== Requirement 1 ==
Using the passage on Avenatti and the Democrats, explain in one to three sentences why Avenatti seemed to some Democrats to be "an answer to the problem."
== Requirement 2 ==
Continue the passage on Avenatti and the Democrats, starting after its final sentence.

== Text segment ==
|---|

It is worth pausing here to remember this exact moment, just over a year into Trump’s presidency, with Democrats out of power in both chambers of Congress, the Mueller investigation carrying on out of view. There was so much energy in the party — and it poured daily into a vacuum. Obama was gone. No one wanted to hear from Hillary. The leaders in the party were — who? Tom Perez, Chuck Schumer, Nancy Pelosi. Democrats frequently miscalculated: On the day of the women’s march in January 2017, the party’s leading strategists weren’t in Washington, shoulder-to-shoulder with tens of thousands of enraged voters. They were at a donor summit at a Florida resort instead. By the time Avenatti came on the scene, impeachment talk was still fringe. Democrats couldn’t decide whether they would call him a liar on TV.

Avenatti appeared to be an answer to the problem for Democrats who feared their leaders weren’t fighting on Trump’s terms. If part of Trump’s attraction to his supporters was that he said what they were thinking, Avenatti performed a similar function for Democrats. He had in his hands a case that not only validated their instincts about the character and quality of Donald Trump, but seemed to promise more bombshells to come. People saw him as a vessel for their animus; they sent him information.

|---|

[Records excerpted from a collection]

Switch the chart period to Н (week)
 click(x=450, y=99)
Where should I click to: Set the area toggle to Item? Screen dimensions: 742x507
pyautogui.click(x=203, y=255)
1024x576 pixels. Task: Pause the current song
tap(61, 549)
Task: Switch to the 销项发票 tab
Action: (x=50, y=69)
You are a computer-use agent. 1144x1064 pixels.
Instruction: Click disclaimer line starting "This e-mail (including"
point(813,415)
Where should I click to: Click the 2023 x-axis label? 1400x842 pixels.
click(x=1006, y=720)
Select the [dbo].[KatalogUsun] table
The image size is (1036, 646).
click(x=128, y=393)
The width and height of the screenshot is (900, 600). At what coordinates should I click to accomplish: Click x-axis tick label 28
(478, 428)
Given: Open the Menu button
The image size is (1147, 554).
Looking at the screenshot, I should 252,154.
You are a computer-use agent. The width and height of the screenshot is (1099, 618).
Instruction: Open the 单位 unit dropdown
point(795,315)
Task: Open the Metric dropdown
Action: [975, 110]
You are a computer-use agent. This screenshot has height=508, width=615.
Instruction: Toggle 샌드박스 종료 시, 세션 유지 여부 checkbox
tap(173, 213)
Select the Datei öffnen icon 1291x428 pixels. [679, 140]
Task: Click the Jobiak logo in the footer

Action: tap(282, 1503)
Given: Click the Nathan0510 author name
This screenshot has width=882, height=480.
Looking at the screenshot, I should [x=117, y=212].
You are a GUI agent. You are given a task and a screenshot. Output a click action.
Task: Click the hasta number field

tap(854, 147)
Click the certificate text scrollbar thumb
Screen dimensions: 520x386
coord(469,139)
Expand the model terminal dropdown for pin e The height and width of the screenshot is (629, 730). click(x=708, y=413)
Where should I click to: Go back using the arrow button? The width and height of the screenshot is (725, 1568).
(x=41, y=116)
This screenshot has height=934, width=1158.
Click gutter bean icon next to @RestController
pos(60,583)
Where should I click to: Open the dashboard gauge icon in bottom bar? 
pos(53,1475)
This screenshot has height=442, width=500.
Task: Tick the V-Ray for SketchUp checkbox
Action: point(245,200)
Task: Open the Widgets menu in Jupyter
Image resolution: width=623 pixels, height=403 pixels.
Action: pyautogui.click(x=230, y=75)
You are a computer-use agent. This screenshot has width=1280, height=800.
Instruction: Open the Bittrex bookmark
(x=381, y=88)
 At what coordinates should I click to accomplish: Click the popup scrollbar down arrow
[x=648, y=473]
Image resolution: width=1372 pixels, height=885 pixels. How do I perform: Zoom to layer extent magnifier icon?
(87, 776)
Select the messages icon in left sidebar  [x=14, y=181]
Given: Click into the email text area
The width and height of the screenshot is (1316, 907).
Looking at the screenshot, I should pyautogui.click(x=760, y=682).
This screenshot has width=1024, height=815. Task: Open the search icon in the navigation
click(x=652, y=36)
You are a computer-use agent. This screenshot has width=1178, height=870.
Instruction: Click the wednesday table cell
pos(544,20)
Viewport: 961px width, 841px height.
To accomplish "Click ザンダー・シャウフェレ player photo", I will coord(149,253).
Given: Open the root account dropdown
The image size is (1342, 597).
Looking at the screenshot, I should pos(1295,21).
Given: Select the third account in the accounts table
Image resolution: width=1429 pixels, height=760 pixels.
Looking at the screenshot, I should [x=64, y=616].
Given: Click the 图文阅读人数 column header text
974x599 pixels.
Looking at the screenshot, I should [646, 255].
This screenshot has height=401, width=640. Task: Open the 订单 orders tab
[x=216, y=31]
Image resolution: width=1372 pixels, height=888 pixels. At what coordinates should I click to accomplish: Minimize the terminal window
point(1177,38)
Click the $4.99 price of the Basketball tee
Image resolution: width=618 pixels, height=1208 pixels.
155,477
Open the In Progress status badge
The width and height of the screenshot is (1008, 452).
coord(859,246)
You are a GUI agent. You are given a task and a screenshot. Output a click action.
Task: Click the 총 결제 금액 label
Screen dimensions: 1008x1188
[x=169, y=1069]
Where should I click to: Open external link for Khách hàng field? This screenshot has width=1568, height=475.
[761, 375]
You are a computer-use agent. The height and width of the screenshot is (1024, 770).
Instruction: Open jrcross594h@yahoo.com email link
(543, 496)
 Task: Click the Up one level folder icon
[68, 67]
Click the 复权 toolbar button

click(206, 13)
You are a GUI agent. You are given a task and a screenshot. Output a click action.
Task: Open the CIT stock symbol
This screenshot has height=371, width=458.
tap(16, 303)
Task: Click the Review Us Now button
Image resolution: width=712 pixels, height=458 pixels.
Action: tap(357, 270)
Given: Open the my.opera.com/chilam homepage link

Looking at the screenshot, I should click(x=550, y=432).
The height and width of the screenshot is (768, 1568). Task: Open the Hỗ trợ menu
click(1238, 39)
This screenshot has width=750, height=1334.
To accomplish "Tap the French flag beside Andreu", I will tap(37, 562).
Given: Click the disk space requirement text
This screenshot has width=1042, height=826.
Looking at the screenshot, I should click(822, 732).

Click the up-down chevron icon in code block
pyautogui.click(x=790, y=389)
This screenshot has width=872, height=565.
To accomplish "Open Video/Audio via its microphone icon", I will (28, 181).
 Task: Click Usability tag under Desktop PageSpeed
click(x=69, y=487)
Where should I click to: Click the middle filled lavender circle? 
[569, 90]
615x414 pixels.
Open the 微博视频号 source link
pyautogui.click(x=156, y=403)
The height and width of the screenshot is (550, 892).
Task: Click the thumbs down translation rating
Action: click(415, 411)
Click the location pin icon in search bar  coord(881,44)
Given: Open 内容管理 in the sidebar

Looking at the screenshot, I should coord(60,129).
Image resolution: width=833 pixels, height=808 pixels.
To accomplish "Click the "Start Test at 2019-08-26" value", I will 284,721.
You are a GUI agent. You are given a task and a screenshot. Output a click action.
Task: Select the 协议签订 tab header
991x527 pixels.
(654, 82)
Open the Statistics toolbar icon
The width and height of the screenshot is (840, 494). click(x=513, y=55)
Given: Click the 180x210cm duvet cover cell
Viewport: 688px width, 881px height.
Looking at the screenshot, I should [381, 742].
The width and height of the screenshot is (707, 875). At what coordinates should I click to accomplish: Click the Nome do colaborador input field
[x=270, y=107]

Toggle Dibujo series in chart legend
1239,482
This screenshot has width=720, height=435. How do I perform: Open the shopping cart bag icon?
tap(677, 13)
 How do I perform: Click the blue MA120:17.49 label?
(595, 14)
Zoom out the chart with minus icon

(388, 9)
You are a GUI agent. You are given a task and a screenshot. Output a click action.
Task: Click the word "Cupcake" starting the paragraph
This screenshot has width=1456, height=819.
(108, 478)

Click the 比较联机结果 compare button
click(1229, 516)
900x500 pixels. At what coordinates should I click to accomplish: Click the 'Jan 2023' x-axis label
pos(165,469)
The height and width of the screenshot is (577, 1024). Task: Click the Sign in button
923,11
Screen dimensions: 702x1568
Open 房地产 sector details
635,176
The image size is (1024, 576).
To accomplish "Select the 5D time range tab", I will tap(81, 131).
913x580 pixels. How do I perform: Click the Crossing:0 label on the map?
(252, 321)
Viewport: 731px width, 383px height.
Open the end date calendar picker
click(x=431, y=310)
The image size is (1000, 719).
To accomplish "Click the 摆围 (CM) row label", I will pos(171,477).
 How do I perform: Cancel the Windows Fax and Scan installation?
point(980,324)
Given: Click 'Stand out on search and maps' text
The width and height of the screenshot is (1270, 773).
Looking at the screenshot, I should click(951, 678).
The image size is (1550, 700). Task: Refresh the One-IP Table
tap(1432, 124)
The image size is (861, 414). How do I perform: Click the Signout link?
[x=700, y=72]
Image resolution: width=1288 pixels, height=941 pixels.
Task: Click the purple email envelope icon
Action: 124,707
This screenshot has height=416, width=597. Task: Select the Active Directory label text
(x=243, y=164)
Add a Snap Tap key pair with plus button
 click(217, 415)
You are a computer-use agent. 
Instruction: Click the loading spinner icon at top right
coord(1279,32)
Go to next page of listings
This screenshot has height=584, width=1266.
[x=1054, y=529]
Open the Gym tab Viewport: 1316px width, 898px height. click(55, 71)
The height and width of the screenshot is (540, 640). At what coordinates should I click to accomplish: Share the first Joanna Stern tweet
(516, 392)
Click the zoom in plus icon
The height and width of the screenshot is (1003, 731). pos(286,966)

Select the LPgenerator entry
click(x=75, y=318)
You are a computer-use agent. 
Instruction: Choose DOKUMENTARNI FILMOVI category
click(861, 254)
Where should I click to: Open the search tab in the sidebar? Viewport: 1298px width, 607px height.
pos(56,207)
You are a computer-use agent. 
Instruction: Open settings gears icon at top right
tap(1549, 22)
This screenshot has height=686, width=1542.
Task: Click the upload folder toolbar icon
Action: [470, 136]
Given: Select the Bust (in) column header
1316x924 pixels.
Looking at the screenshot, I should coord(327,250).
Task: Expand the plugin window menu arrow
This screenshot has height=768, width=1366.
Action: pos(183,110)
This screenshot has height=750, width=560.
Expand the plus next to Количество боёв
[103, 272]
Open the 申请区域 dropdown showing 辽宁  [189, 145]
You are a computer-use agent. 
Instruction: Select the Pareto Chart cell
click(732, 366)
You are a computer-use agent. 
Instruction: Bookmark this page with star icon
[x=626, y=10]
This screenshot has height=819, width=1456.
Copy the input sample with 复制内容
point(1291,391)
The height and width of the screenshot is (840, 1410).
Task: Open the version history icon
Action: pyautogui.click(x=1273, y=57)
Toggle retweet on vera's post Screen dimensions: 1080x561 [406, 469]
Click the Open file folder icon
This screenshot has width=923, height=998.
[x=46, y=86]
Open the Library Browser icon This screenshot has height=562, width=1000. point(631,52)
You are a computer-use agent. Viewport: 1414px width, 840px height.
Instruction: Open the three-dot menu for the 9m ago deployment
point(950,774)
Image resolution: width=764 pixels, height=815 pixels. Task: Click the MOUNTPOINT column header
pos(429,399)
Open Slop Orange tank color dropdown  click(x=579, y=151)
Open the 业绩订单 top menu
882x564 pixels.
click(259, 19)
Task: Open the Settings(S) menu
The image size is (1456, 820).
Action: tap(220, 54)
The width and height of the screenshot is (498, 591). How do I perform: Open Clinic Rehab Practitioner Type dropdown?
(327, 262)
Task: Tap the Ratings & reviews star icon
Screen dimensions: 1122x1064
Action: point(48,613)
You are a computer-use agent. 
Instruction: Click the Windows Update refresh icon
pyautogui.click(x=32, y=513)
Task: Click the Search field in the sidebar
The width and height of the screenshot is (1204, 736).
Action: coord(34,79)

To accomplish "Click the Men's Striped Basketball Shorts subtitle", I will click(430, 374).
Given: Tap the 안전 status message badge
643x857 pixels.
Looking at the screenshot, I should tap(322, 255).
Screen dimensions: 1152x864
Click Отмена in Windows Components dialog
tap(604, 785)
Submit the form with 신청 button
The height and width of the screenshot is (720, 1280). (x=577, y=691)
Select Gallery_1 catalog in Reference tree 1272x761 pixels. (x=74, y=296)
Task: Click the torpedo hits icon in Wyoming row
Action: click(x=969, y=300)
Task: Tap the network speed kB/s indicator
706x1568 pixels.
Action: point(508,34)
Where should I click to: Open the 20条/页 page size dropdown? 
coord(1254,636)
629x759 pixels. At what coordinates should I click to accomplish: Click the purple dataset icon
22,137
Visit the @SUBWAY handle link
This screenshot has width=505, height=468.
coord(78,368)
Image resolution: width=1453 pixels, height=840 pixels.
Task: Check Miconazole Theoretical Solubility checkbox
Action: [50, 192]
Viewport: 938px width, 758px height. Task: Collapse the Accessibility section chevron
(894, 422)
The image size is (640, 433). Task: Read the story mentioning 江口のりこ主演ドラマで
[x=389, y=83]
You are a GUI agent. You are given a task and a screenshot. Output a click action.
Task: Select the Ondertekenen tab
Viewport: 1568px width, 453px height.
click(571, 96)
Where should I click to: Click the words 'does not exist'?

|---|

== Answer space 1 ==
Those Democrats feared their leaders weren't fighting on Trump's terms, and Avenatti did for them what Trump did for his supporters by saying what they were thinking. His case also confirmed their instincts about Trump's character and quality and seemed to promise more bombshells.

== Answer space 2 ==
It was only a few weeks before the Daniels case started to grow into something bigger — not for his client, who only did a fraction of the appearances he did, but for Avenatti himself. He welcomed the attention, becoming a regular on cable news, once hitting five networks in a single day. On Facebook, a “Hottie Avenatti” page appeared. Before attending night classes at George Washington University Law School, Avenatti had spent six years working on Democratic campaigns in opposition research, and he now had an audience for his commentary on the party’s failings. “Off topic,” he wrote on Twitter that June, “the candidate in 2020 better be a take no prisoners street fighter who is prepared to go 15 rounds in a VERY brutal campaign.” The tweet spun into stories about “Avenatti 2020.” If reporters believed they were in on the joke, Avenatti wasn’t. The more he went places other Democrats wouldn’t, the more the coverage bent in his direction. He seemed to prove his own premise.

At the “top 100” media event that spring, he remembers standing at the bar with MSNBC host Ari Melber, another new friend. As people came up to Avenatti, Melber leaned over and said, “You’re the belle of the ball.” An MSNBC spokesperson confirmed the exchange.

“Yeah,” Avenatti replied.

“I’m going to look back some day and say, ‘This was the peak. It was all downhill from here.’”

Actually, the “peak” came later, in August 2018.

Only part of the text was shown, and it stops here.